ECLI:NL:RBGEL:2024:2800

Rechtbank Gelderland

Datum uitspraak
10 mei 2024
Publicatiedatum
13 mei 2024
Zaaknummer
315331
Instantie
Rechtbank Gelderland
Type
Uitspraak
Rechtsgebied
Strafrecht
Procedures
  • Eerste aanleg - meervoudig
Vindplaatsen
  • Rechtspraak.nl
AI samenvatting door LexboostAutomatisch gegenereerd

Veroordeling bedreiging met vuurwapen en handelen in strijd met de Wet wapens en munitie

Op 10 mei 2024 heeft de Rechtbank Gelderland uitspraak gedaan in de zaak tegen een verdachte die op 26 november 2023 in Tolkamer, gemeente Zevenaar, een pizzabezorger heeft bedreigd met een op een vuurwapen gelijkend voorwerp. De verdachte heeft tijdens een woordenwisseling met de pizzabezorger een vuurwapen getoond, dit doorgeladen en in de lucht geschoten, terwijl hij dreigende woorden uitsprak. De rechtbank heeft vastgesteld dat de bedreiging wettig en overtuigend bewezen is, mede op basis van getuigenverklaringen en camerabeelden. De verdachte heeft een beroep gedaan op noodweer, maar de rechtbank oordeelde dat hij zich had kunnen onttrekken aan de situatie en dat er geen noodzaak tot verdediging bestond. De rechtbank heeft de verdachte veroordeeld tot een gevangenisstraf van zes maanden, met aftrek van het voorarrest. Daarnaast is de verdachte verplicht om een schadevergoeding van €300,00 aan de benadeelde partij te betalen, vermeerderd met wettelijke rente. De rechtbank heeft de vordering tot materiële schade afgewezen, omdat het verband tussen de schade en het bewezenverklaarde onvoldoende was aangetoond.

Uitspraak

RECHTBANK GELDERLAND
Team strafrecht
Zittingsplaats Arnhem
Parketnummer: 05/315331-23
Datum uitspraak : 10 mei 2024
Tegenspraak
vonnis van de meervoudige kamer
in de zaak van
de officier van justitie
tegen
[verdachte],
geboren op [geboortedatum] 1986 in [geboorteplaats] ,
wonende aan [adres] in [postcode] [woonplaats] .
Raadsvrouw: mr. B. Willemsen, advocaat in Lent.
Dit vonnis is gewezen naar aanleiding van het onderzoek op de openbare terechtzitting van
26 april 2024.

1.De inhoud van de tenlastelegging

Aan verdachte is ten laste gelegd dat:
1.
hij op of omstreeks 26 november 2023 te Tolkamer, gemeente Zevenaar [slachtoffer] heeft bedreigd met enig misdrijf tegen het leven gericht en/of met zware mishandeling, door
- die [slachtoffer] een vuurwapen, althans een op een vuurwapen gelijkend voorwerp te tonen,
- dat vuurwapen, althans dat op een vuurwapen gelijkend voorwerp door te laden,
- met dat vuurwapen, althans met dat op een vuurwapen gelijkend voorwerp in de lucht te schieten, en/of (vervolgens)

### GESTELDE OPDRACHT 1
Geef uit het vonnis woordelijk het gedeelte weer dat begint bij "hij op of omstreeks" en doorloopt tot en met "schieten, en/of (vervolgens)".
### GESTELDE OPDRACHT 2
Geef de alinea van het vonnis die begint met "Op 10 mei 2024 heeft de Rechtbank Gelderland" beknopter weer, met behoud van de belangrijkste feiten.
### GESTELDE OPDRACHT 3
Vul het vonnis aan met het eropvolgende gedeelte, aansluitend op de laatste weergegeven woorden.
Het onderstaande materiaal staat los van het vonnis.

### AANGELEVERD MATERIAAL
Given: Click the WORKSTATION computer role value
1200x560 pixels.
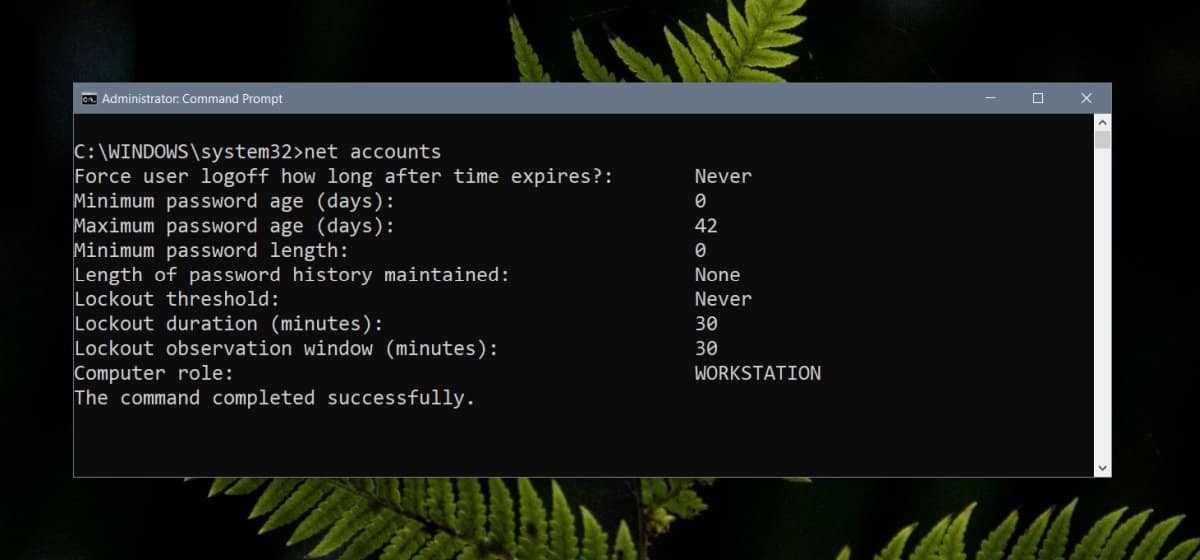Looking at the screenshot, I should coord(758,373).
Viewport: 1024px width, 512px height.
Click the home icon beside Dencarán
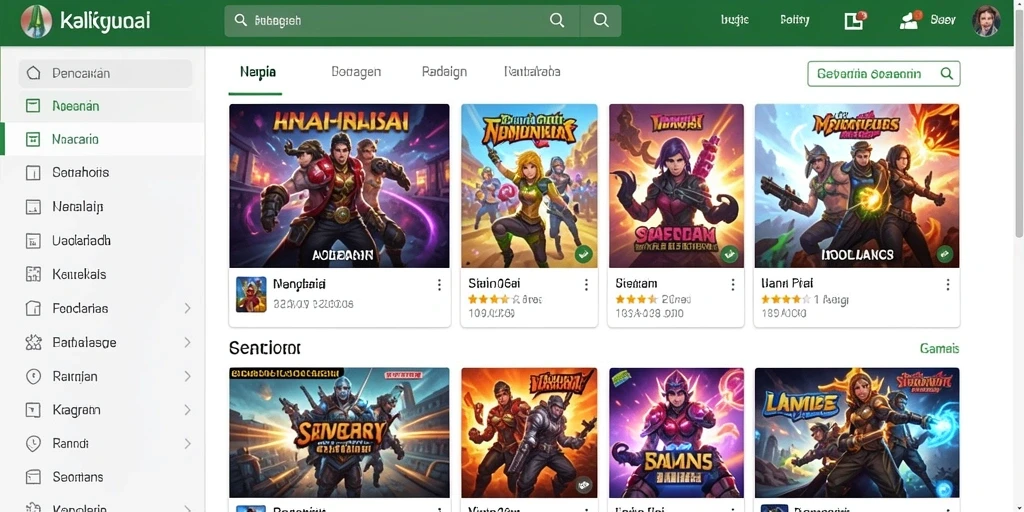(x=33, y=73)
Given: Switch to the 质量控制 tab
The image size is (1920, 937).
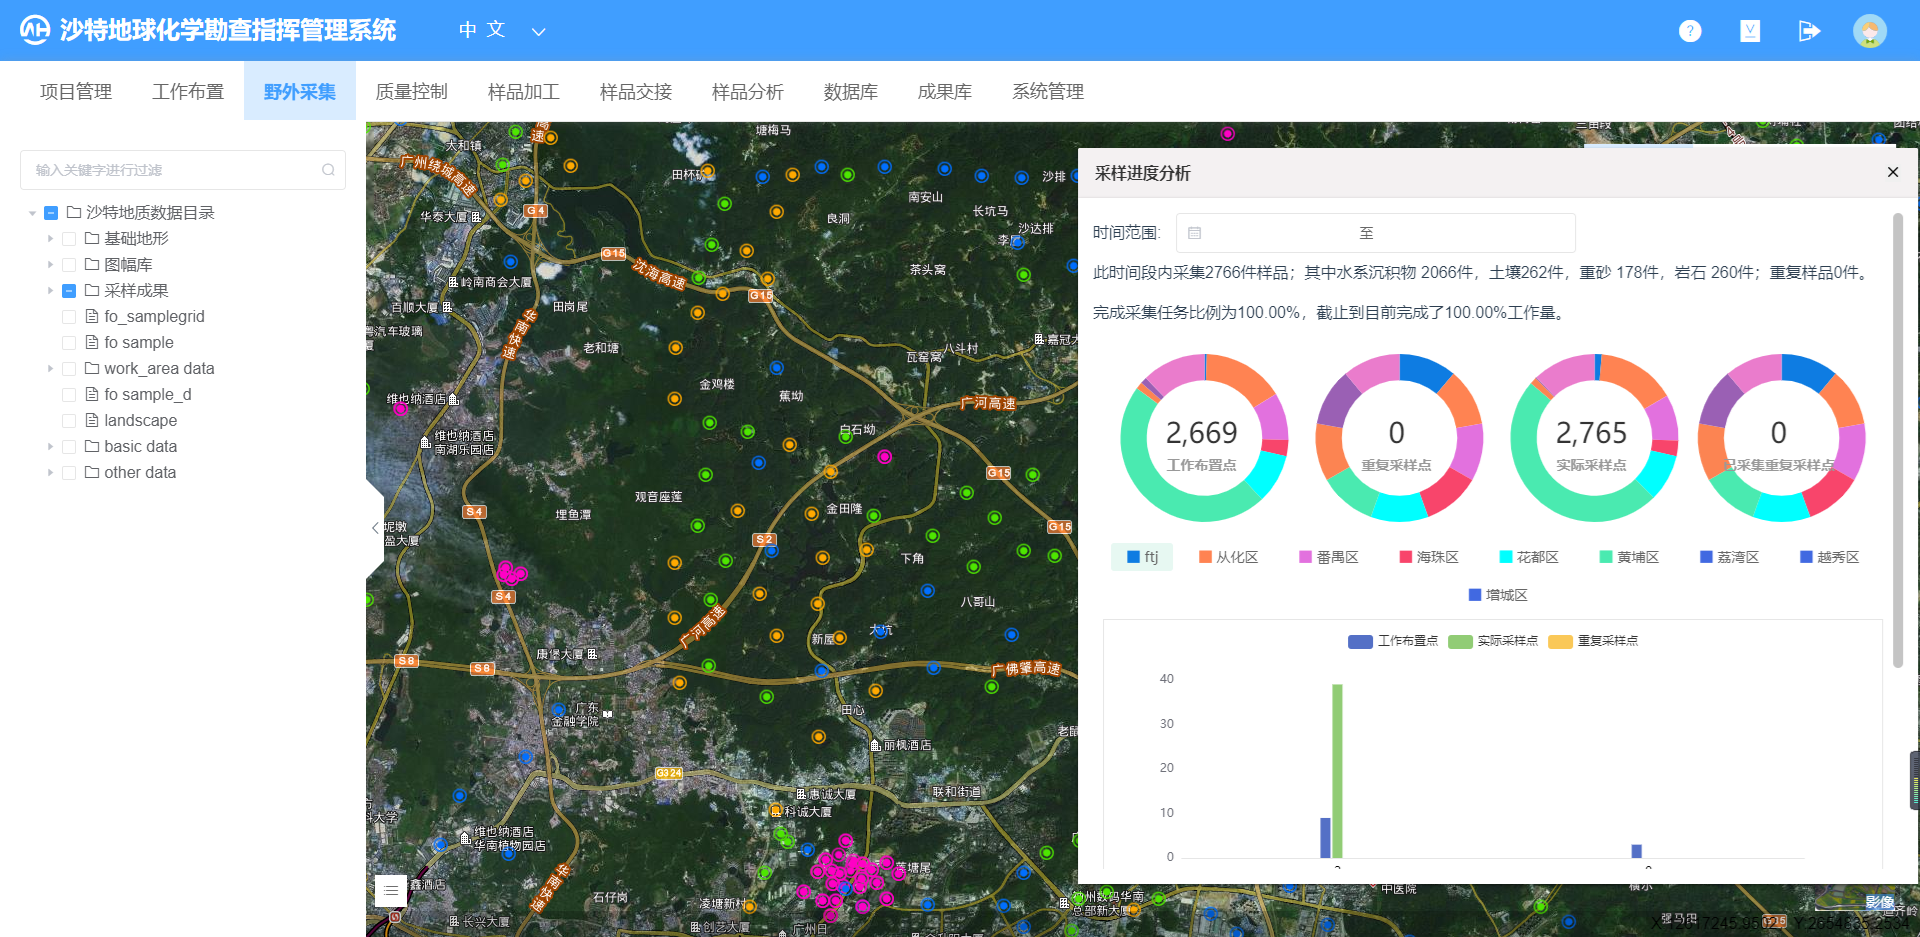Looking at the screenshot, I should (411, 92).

...

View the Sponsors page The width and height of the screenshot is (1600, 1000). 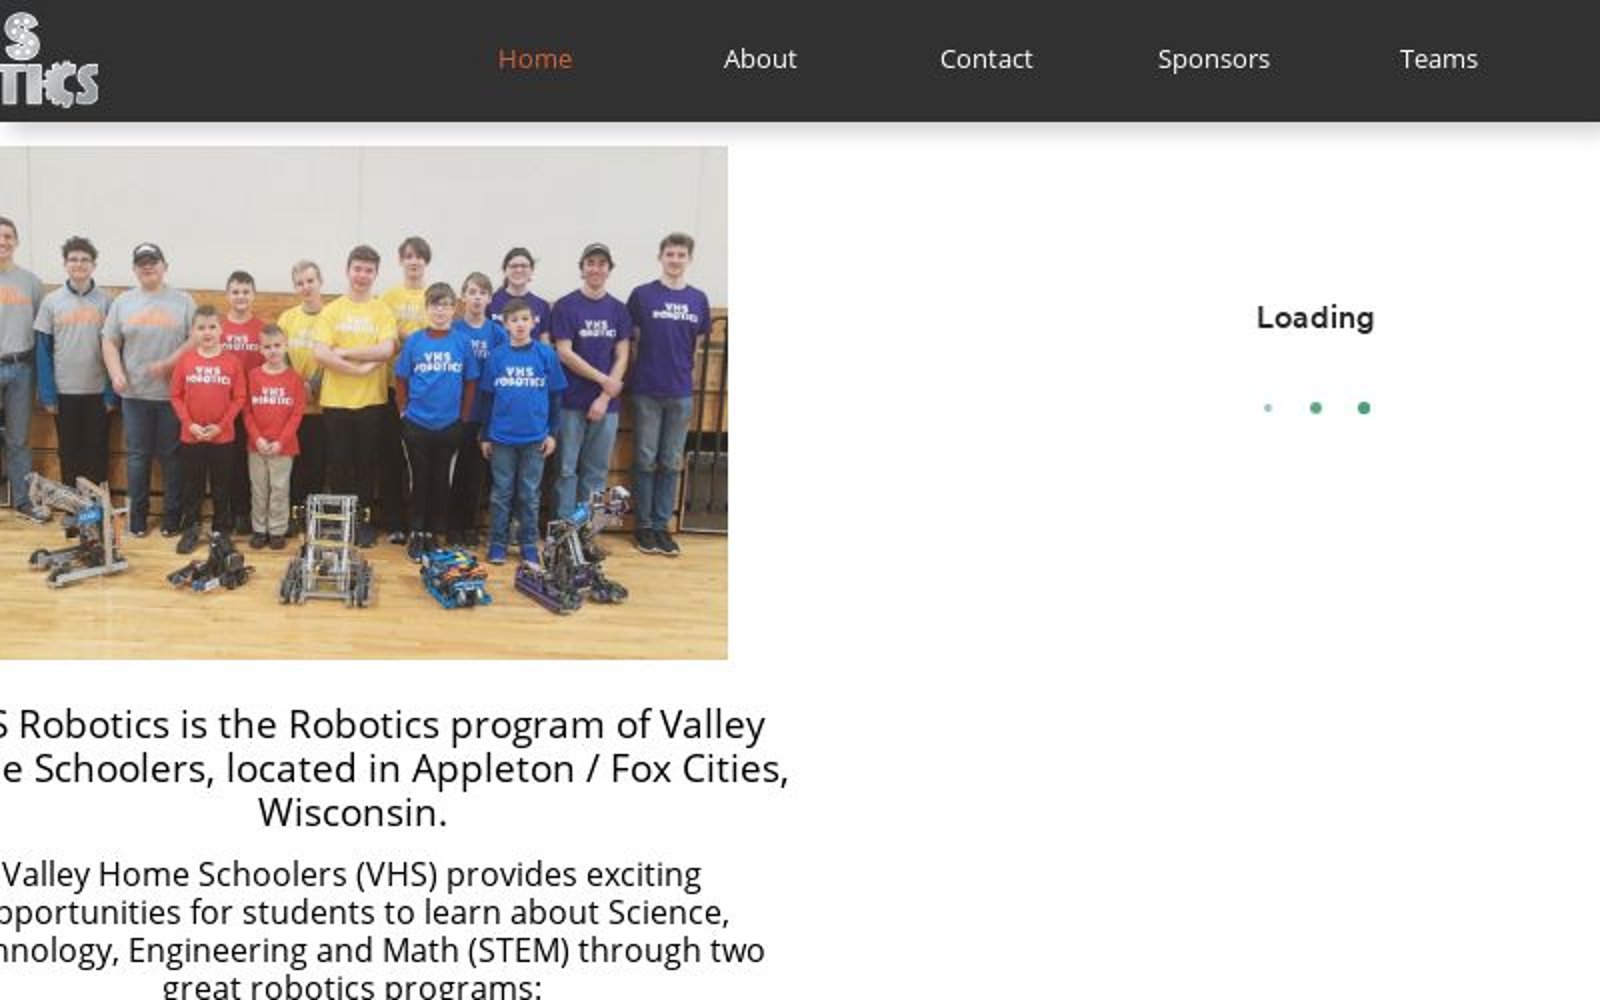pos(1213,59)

--

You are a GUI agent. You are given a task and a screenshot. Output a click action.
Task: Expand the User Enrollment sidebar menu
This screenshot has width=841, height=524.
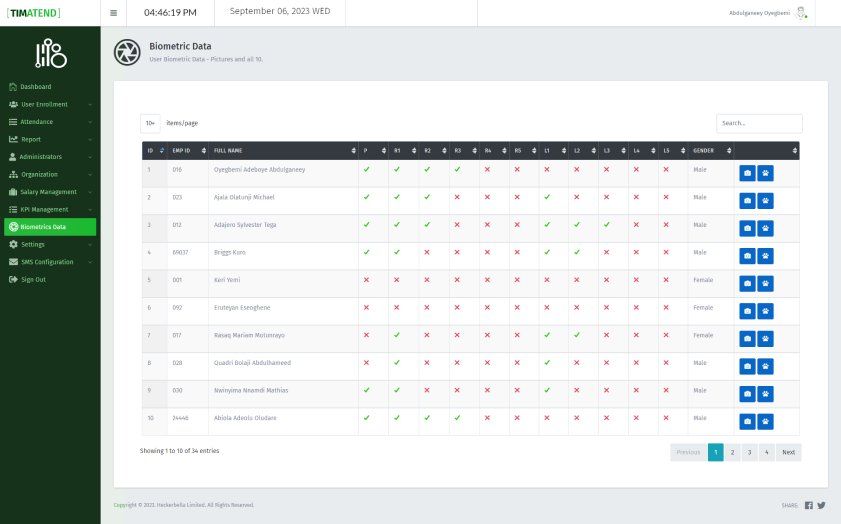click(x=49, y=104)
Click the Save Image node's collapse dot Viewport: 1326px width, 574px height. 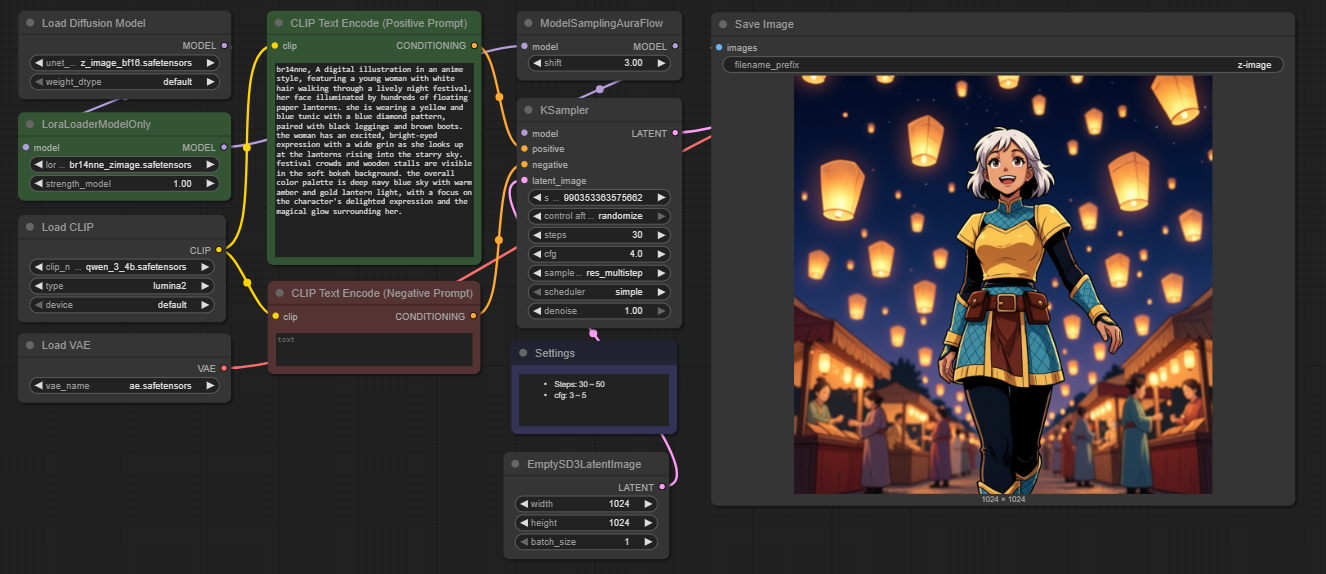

### GESCHREVEN ANTWOORD 1
hij op of omstreeks 26 november 2023 te Tolkamer, gemeente Zevenaar [slachtoffer] heeft bedreigd met enig misdrijf tegen het leven gericht en/of met zware mishandeling, door
- die [slachtoffer] een vuurwapen, althans een op een vuurwapen gelijkend voorwerp te tonen,
- dat vuurwapen, althans dat op een vuurwapen gelijkend voorwerp door te laden,
- met dat vuurwapen, althans met dat op een vuurwapen gelijkend voorwerp in de lucht te schieten, en/of (vervolgens)

### GESCHREVEN ANTWOORD 2
Op 10 mei 2024 heeft de Rechtbank Gelderland een verdachte veroordeeld. Op 26 november 2023 had hij in Tolkamer, gemeente Zevenaar, tijdens een woordenwisseling een pizzabezorger bedreigd met een op een vuurwapen gelijkend voorwerp. Hij toonde het wapen, laadde het door en schoot in de lucht, terwijl hij dreigende woorden uitsprak. Op grond van onder meer getuigenverklaringen en camerabeelden achtte de rechtbank de bedreiging wettig en overtuigend bewezen. Het beroep op noodweer werd verworpen, omdat de verdachte zich aan de situatie had kunnen onttrekken en er geen noodzaak tot verdediging bestond. De straf luidt zes maanden gevangenisstraf met aftrek van het voorarrest. Daarnaast moet de verdachte €300,00 schadevergoeding aan de benadeelde partij betalen, vermeerderd met wettelijke rente. De vordering tot materiële schade werd afgewezen, omdat het verband met het bewezenverklaarde onvoldoende was aangetoond.

### GESCHREVEN ANTWOORD 3
- die [slachtoffer] (daarbij) de woorden toe te voegen "Gaan jullie weg of moet ik jullie schieten?", althans woorden van gelijke dreigende aard en/of strekking;
2.
hij op of omstreeks 26 november 2023 te Tolkamer, gemeente Zevenaar munitie van categorie III van de Wet wapens en munitie, te weten drie knalpatronen van het kaliber UMA 9mm P.A. Knall voorhanden heeft gehad.
2. Overwegingen ten aanzien van het bewijs [1]
Het standpunt van de officier van justitie
De officier van justitie heeft gesteld dat de aan verdachte ten laste gelegde feiten wettig en overtuigend bewezen kunnen worden.
Het standpunt van de verdediging
De raadsvrouw heeft zich op het standpunt gesteld dat verdachte niet veroordeeld kan worden, nu hij een geslaagd beroep op noodweer dan wel noodweerexces kan doen. Verdachte heeft daarnaast een alternatief scenario geschetst.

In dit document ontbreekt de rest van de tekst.